◆ Task to complete:
Your answer should hold every line of the records below that contains the string "TERPERCAYA".

◆ Excerpted data:
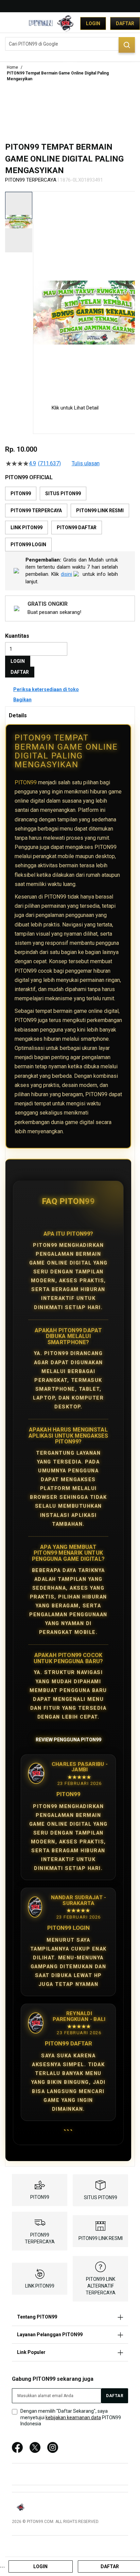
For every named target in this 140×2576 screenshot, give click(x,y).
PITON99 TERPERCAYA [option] (36, 510)
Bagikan (22, 699)
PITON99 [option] (21, 493)
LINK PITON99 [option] (26, 527)
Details (18, 715)
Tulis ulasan (86, 463)
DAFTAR (20, 672)
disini (66, 574)
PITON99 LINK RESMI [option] (100, 510)
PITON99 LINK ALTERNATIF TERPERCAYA (101, 2285)
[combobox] (70, 44)
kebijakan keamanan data (73, 2417)
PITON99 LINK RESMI (100, 2238)
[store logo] (49, 23)
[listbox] (70, 519)
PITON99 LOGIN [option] (28, 544)
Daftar (125, 23)
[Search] (127, 45)
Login (93, 23)
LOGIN (18, 661)
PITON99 (26, 782)
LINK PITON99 (39, 2286)
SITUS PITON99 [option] (63, 493)
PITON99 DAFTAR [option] (77, 527)
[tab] (70, 715)
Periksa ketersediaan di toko (46, 689)
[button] (37, 292)
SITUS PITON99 (100, 2197)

◆ Solution:
PITON99 TERPERCAYA [option] (36, 510)
PITON99 LINK ALTERNATIF TERPERCAYA (101, 2285)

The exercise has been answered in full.